*** Opening of Given records ***

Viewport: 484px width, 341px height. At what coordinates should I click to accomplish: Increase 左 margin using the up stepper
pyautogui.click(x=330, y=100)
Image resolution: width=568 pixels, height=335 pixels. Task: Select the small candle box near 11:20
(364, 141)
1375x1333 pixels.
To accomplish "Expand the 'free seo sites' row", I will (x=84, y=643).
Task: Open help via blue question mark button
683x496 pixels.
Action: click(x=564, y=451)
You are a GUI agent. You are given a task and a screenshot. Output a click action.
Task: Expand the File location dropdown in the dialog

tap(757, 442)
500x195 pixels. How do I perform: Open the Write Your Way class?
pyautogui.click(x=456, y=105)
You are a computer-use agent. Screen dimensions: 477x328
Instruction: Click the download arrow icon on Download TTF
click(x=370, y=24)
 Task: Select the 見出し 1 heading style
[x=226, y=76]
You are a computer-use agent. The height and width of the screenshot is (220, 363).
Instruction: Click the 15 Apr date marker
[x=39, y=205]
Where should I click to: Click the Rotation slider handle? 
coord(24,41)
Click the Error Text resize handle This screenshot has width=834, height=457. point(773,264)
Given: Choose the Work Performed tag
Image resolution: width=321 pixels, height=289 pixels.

*** Close of Given records ***

Retype only this portion of the data above: the line containing "Task: Select the 見出し 1 heading style", the line containing "Click the Error", and all lines between them, exactly.

▸ Exercise solution
 Task: Select the 見出し 1 heading style
[x=226, y=76]
You are a computer-use agent. The height and width of the screenshot is (220, 363).
Instruction: Click the 15 Apr date marker
[x=39, y=205]
Where should I click to: Click the Rotation slider handle? 
coord(24,41)
Click the Error Text resize handle This screenshot has width=834, height=457. point(773,264)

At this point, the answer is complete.